Onu izlemiş olmak, bambaşka bir deneyimdir. Biri 30 metreden
iki gol atıp yeşil renge tonunu kaybettirdiği o son maçın üzerinden bir futbol
kariyeri kadar zaman geçtikten sonra bile, ne zaman sahada isteksiz bir
Galatasaray olsa akıllara isminin düşüşü ondandır. Zaman makinesi icat edilse,
milyonlarca insanın ilk olarak onun topun başında olduğu bir frikiğin hemen
öncesine dönecek olması da… Yaptıklarına şahitlik edenlerin, aslında bambaşka
duygular sonucunda yazılan şarkıları dinlerken başka bir şey düşünememesi keza…

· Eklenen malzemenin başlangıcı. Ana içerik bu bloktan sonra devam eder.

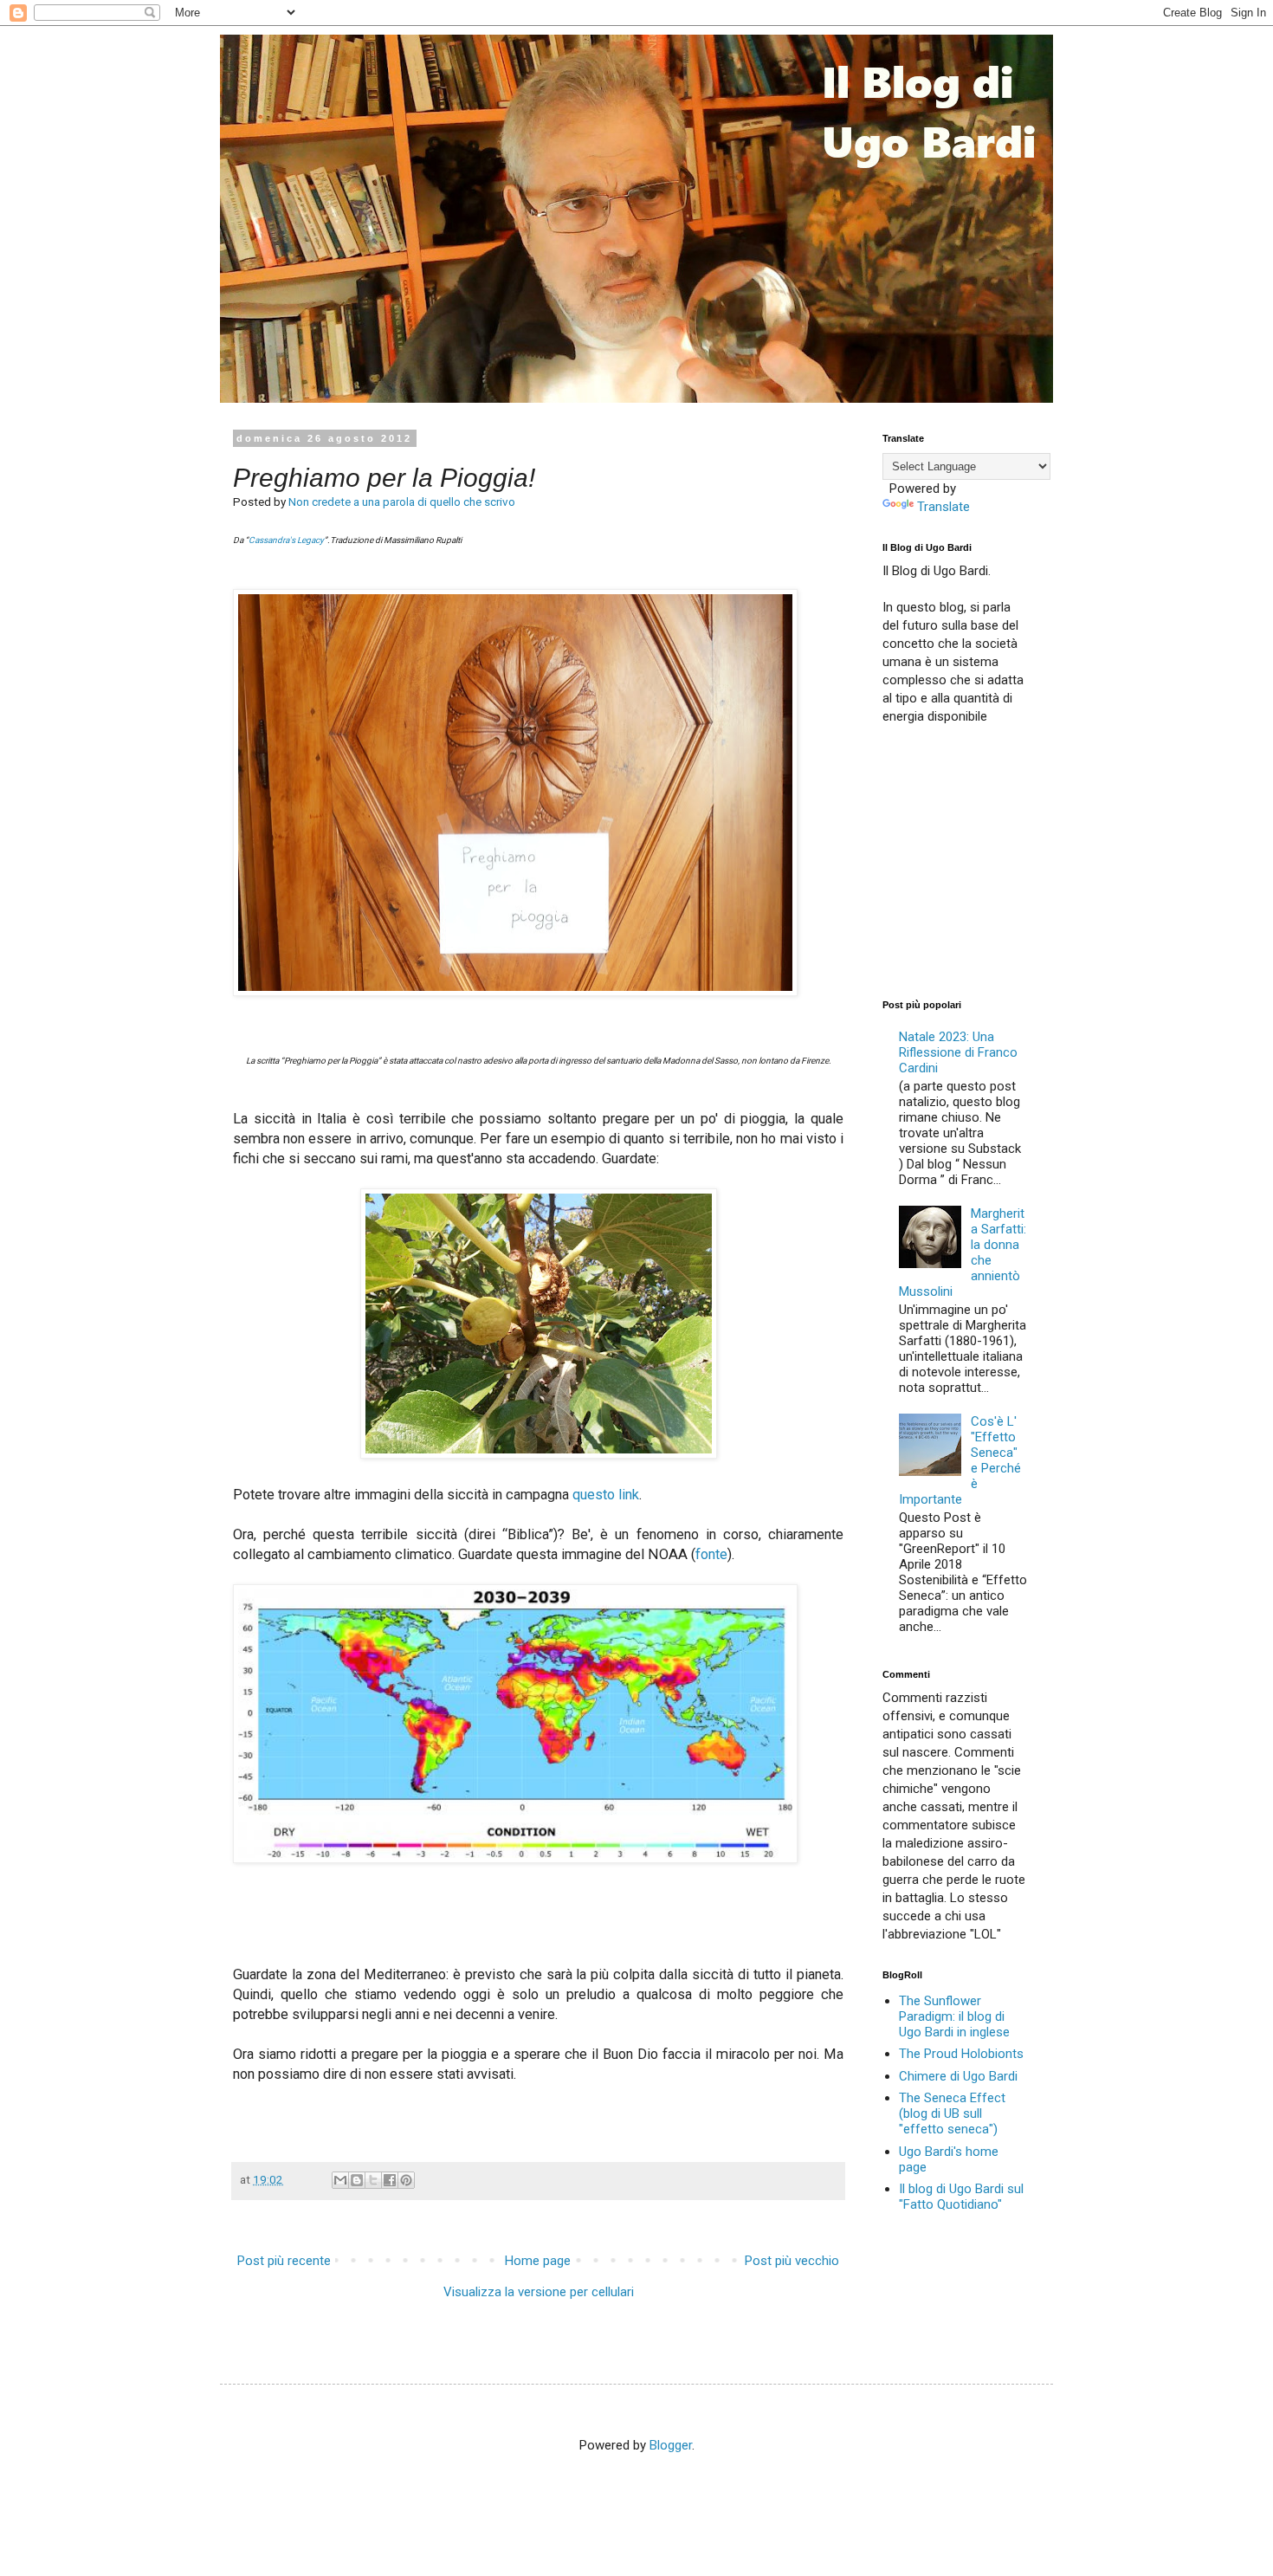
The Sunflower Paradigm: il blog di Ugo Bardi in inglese (954, 2016)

Yalnızca bir defa sahnelenecek bir resitale şahitlik etmek; 13 Haziran 2013
gecesi, Taksim Meydanı’nda, Davide Martello piyanosunu çalarken etrafı
çevrelemektir onu izlemek. Orada olmaktır. Bir gün Hagi’ye yetişememiş bir
çocukla karşılaşırsınız, size -miş’li zamanlardan Hagi cümleleri kurar ve
“Nasıl yani?” diye düşünürsünüz, tıpkı Ah Müjgân Ah’taki Sadri Alışık gibi:
“Müjgân’ı unutmak, Müjgân’ı sevmemek?” Hagi’yi izlemek, çocuk sahibi olmayı
isteme nedenidir. Her şeyi en baştan anlatmak ne güzeldir, belki o vesile ile
baştan yaşarsınız.
Cemal Süreya, Ün ve Efsane başlıklı yazısını şöyle bitirir:
“Ün, türlü koşullar içinde koşuyu kazanan bir attır. Efsane, koşuyu kaybetse
de, ‘kaybettikten sonra da’, koşuyu sürdüren bir at. Zapata’nın atı gibi.
‘Vurulduktan sonra da’ bir süre uçan bir kuş. Halk onu, alır, can kafesinin
içine sokar, orada besleyip durur can yongasıyla. Budur efsane. Ünümüz bizden
çıkar, ama başkalarının elindedir. Efsanemiz ise başkalarının yazgısında.”
İşte bu yüzden, bundan beş ya da yüz sene sonra da
Galatasaray’ın oynadığı her maçta, tribünde yeni sezon formasının arkasında ‘10
Hagi’ yazan biri yer alacak. O gün Galatasaray’ın 10 numaralı formasını
Sneijder de taşısa, Messi de, ya da her kimse, ‘Hagi olmayı’ dileyecek. O günün
çocukları onun formasını giyse de, bu biraz da Hagi’nin sayesinde olacak. Zira
yepyeni bir anlam kattığı o formanın arkasındaki numara, biraz da Hagi’nin
suretidir. Bir ülkeye, futbola dair bilmediği ne varsa o formayla öğretmiştir
Hagi. O, “To be or not to be” dizesini “Bir ihtimal daha var, o da ölmek mi
dersin?” diye çeviren Can Yücel’dir. Çünkü futbol bizim anadilimiz değildir,
Hagi gelip dokunmuş ve yabancı olduğumuz duyguları en derinimize işlemiştir.